Boots Website Analysis

\ Evaluate and Iterate \

For Project 2 – Evaluate and Iterate we had to choose a website to analyse. I chose Boots, a health and beauty retailer.

In the below images the following traffic light system is used: red stickies = issues, orange = needed improvements, green = good design, blue = questionable elements, yellow = additional information.

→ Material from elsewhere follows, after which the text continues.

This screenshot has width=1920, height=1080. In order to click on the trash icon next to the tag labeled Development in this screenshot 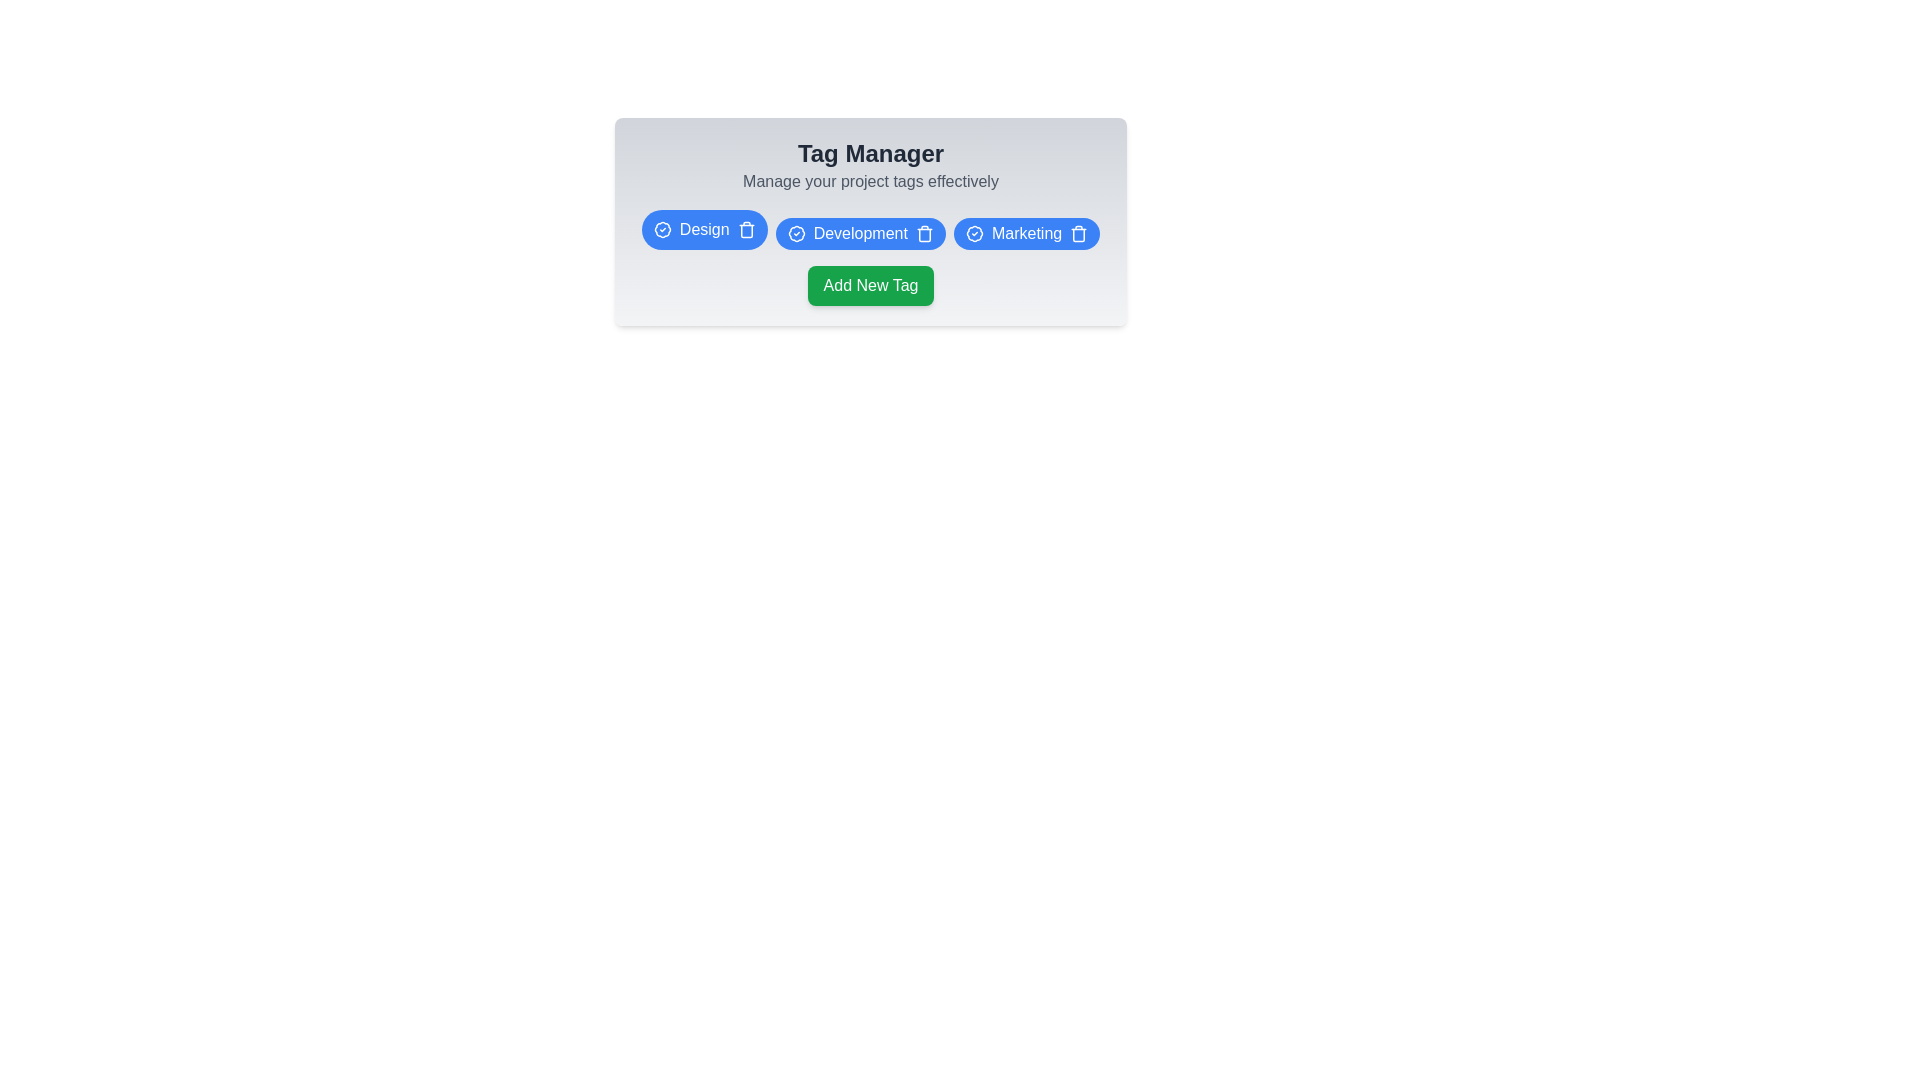, I will do `click(923, 233)`.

The tasks for the first week:

  1. goal-oriented user behaviour flowchart (and heuristic markup)
  2. red routes sitemap and heuristic markup
  3. the application of the 7 fundamental design principles
  4. UI website iterations
Goal-oriented user behaviour

The process of a user buying a product off the Boots website. Even though UX wise the process is quite quick if the user knows what they are buying, UI wise the experience could be improved. The suggestions made could ease the currently visually overwhelming UI which holds too much information. The use of drop-down menus and keywords based suggestions on the product’s page could improve the experience.

Red Routes Sitemap

As Boots has a huge website and a wide array of services, it can be quite overwhelming to navigate. The website could benefit of better organisational structures as some pages are very big, or contain information that would not be used most of the time (e.g. product description when buying a known to the user product). The process of searching in the search-bar for a product, informing oneself about it, and then buying, is easy. But scrolling the seemingly endless suggested products page could limit potential customers. Additionally, access to the Boots Pharmacy should be quicker than it currently is.

The 7 Design Principles

The website makes good use of the seven fundamental design principles. These elements guide and help the user throughout the website, whether they be easily identifiable coloured and labelled buttons (e.g. “Add to basket”; “Checkout now”) or instinctive organisational systems (e.g. in which department a potential product might be found) and temporal contiguous pages (e.g. product -> basket -> checkout), or useful system feedbacks (e.g. confirmation of adding a product to the basket; confirmation of purchase).

UI website Iterations

Some of the suggested UI changes regard the discoverability of buttons and purchase process mapping. The “Log in/register” button on the home page and the “Continue Shopping” button on the purchase confirmation page could have a better placement and be visually attractive. Other suggested changes, like the user details placement on the purchase confirmation page, the “Checkout as guest” option, and “Pay with Gift Card” option could help the user find the needed information faster and easier. Suggested offer tags changes, could help better communicate the different available offers.